→ **PROBLEM REQUIREMENTS**
From the entries below, please output exactly the lines starting at the one containing "2017 (650, 747)" and ending at the one containing "revistas femeninas (656, 1840)", both included.

[Items listed in a dataset]
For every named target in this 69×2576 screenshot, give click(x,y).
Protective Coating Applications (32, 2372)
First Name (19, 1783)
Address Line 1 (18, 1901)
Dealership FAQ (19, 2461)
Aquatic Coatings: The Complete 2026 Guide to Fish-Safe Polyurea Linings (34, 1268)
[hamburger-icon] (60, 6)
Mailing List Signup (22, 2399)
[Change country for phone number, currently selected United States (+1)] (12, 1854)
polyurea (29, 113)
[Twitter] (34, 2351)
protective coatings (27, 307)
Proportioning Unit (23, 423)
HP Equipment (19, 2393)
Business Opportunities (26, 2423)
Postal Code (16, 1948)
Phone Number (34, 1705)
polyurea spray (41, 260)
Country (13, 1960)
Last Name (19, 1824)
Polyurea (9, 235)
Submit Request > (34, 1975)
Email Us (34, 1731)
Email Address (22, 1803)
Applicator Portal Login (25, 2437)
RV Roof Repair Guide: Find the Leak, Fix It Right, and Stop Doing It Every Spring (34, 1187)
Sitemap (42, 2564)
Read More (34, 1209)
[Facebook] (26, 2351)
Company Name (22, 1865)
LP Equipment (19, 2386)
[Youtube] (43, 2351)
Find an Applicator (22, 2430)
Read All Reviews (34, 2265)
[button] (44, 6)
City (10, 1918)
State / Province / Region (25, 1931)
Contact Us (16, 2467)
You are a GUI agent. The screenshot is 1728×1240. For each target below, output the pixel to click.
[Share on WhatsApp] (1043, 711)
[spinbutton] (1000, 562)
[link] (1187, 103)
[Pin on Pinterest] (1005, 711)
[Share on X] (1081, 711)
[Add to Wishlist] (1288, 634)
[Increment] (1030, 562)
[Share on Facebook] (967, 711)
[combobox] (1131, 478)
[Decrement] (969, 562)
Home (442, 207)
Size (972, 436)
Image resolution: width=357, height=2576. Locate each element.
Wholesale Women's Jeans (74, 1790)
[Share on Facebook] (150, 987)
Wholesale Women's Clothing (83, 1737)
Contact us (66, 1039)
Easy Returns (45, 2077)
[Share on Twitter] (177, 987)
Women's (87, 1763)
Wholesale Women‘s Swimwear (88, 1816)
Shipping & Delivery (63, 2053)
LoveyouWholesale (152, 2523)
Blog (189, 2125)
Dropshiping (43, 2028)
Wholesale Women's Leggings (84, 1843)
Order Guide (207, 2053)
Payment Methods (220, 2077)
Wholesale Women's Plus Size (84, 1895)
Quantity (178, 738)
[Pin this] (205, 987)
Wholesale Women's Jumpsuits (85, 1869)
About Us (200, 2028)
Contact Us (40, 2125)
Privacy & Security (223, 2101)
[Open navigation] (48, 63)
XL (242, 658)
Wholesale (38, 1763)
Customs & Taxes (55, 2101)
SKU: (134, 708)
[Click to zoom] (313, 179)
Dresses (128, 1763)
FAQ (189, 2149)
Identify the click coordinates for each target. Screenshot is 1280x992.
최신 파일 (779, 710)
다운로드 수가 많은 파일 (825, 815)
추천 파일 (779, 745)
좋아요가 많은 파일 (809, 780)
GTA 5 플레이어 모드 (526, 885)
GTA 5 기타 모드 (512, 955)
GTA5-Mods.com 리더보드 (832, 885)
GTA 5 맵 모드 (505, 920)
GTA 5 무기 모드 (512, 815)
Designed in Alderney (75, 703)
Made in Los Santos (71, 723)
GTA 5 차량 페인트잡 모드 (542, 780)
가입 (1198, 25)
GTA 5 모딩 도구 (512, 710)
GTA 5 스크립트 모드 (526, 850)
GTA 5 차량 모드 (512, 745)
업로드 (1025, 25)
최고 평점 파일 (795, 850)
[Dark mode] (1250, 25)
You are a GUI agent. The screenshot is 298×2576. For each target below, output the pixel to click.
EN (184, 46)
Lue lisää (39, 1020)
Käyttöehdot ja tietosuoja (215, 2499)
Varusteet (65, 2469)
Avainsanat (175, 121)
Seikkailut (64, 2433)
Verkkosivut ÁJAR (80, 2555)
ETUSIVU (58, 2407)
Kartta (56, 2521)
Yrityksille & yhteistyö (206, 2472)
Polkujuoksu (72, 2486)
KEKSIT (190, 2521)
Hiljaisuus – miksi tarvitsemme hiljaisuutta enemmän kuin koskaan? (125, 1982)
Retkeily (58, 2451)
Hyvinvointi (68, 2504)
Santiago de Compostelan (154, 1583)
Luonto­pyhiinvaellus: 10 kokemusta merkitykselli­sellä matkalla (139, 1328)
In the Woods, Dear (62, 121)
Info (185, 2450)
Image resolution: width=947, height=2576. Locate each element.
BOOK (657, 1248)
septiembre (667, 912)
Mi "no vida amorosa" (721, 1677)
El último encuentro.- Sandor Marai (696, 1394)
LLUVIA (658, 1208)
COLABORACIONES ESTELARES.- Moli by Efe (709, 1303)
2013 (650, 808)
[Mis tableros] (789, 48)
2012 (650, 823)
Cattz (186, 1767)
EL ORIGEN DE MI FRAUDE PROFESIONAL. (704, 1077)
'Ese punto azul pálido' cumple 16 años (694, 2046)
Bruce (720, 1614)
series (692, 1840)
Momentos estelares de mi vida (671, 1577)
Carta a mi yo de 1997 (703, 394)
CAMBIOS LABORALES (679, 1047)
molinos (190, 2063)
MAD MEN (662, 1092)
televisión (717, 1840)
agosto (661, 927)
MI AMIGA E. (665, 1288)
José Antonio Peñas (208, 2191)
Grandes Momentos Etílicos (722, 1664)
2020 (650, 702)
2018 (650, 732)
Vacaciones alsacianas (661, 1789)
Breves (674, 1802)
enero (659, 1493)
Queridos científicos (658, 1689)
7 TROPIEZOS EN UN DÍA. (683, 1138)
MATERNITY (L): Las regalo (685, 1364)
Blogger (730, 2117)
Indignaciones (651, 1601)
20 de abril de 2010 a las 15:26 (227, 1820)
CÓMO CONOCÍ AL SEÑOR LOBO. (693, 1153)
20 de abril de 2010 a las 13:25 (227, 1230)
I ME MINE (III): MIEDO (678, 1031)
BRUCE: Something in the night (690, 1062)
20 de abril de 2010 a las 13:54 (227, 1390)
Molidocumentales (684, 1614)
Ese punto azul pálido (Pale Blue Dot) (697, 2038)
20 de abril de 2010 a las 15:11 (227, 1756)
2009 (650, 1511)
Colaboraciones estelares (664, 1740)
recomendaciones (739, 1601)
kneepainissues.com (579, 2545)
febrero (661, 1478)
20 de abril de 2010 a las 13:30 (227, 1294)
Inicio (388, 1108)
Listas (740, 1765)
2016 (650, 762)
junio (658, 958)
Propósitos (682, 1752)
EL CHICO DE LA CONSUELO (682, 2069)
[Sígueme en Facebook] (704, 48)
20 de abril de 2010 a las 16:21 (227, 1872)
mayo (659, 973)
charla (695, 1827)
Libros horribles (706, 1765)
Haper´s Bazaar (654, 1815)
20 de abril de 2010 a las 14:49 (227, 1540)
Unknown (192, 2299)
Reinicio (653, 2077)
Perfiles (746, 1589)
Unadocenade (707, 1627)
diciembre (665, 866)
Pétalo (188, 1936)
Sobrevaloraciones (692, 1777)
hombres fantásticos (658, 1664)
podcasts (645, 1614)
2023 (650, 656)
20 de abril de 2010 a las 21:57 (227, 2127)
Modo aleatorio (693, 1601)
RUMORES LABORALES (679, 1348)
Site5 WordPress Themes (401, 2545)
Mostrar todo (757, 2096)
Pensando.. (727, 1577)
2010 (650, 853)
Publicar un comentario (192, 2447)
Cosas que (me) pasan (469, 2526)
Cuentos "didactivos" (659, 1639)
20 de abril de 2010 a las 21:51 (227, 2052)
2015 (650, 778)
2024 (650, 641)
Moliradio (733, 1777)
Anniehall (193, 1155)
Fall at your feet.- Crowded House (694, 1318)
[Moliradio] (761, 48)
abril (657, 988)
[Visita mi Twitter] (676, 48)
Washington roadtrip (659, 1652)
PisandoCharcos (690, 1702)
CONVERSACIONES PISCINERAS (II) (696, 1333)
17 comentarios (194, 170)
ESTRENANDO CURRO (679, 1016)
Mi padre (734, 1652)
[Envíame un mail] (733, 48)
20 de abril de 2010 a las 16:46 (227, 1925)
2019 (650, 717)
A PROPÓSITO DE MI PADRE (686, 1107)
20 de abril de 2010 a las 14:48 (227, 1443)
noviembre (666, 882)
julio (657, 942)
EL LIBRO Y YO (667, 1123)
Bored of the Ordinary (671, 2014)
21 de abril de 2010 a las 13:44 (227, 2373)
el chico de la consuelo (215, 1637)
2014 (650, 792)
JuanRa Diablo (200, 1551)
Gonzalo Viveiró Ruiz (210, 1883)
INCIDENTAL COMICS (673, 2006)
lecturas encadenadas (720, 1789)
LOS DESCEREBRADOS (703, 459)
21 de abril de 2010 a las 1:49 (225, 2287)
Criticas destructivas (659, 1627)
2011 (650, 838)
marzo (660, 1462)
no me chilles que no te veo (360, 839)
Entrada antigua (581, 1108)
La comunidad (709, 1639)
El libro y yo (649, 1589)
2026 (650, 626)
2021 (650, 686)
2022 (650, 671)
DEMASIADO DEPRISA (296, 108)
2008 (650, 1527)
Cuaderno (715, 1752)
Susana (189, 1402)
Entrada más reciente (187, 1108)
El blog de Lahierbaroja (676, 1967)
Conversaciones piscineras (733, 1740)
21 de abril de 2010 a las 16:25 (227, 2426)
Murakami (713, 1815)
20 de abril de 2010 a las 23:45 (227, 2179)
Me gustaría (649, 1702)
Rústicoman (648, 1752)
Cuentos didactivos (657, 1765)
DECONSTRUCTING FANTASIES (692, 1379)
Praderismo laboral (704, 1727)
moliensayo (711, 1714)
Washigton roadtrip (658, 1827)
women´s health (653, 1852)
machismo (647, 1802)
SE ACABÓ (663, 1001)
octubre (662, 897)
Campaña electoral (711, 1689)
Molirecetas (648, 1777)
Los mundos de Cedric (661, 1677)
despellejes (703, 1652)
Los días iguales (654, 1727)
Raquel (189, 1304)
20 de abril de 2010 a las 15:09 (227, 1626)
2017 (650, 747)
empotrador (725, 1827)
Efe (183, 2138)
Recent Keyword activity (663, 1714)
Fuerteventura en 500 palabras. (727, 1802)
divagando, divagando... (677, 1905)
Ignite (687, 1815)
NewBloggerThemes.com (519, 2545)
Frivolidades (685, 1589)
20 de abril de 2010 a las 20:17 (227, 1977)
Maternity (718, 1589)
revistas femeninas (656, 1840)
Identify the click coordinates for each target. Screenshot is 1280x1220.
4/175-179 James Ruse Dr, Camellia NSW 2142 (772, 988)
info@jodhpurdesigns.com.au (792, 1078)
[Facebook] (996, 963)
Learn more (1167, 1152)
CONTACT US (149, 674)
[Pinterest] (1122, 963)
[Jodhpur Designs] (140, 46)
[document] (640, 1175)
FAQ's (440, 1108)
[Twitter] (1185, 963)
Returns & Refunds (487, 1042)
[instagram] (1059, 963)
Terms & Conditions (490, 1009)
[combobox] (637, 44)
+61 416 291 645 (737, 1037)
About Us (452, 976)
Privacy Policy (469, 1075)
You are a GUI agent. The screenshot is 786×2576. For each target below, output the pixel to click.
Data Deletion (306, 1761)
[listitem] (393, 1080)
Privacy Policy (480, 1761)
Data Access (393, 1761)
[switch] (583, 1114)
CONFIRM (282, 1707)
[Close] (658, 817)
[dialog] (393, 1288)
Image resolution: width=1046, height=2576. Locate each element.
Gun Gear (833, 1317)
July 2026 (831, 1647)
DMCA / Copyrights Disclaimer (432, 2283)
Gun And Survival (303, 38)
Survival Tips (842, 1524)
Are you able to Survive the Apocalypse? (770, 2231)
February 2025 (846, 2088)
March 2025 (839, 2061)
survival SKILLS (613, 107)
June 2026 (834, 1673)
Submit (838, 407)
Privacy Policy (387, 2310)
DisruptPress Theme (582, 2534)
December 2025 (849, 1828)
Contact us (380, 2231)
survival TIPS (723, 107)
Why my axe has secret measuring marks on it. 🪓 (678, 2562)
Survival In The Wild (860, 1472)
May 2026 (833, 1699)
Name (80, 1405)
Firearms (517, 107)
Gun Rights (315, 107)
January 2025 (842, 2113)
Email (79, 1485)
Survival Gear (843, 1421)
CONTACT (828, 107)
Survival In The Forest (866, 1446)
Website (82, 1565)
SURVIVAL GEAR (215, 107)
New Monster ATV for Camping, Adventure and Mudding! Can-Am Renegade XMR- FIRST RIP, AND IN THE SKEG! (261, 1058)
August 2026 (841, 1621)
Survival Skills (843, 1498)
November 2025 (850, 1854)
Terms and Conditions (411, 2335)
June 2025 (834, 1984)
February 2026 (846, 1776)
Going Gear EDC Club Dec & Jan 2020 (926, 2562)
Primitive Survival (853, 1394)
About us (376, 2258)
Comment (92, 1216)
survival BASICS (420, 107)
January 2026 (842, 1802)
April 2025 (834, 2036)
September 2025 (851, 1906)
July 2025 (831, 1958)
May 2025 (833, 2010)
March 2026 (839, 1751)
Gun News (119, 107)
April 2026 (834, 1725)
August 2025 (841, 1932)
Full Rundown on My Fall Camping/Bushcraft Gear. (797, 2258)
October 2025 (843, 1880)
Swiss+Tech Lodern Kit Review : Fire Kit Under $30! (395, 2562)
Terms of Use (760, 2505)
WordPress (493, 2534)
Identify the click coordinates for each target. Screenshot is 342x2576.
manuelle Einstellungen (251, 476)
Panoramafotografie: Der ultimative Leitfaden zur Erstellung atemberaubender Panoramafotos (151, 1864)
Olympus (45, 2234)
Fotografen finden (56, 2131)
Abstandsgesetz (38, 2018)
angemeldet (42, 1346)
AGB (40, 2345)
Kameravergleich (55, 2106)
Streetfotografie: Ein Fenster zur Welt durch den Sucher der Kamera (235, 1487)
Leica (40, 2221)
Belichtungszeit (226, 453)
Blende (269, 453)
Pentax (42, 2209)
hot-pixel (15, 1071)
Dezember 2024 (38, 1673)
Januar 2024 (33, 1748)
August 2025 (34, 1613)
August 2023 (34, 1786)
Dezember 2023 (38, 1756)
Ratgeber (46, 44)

→ **RESULT BELOW**
2017 (650, 747)
empotrador (725, 1827)
Efe (183, 2138)
Recent Keyword activity (663, 1714)
Fuerteventura en 500 palabras. (727, 1802)
divagando, divagando... (677, 1905)
Ignite (687, 1815)
NewBloggerThemes.com (519, 2545)
Frivolidades (685, 1589)
20 de abril de 2010 a las 20:17 (227, 1977)
Maternity (718, 1589)
revistas femeninas (656, 1840)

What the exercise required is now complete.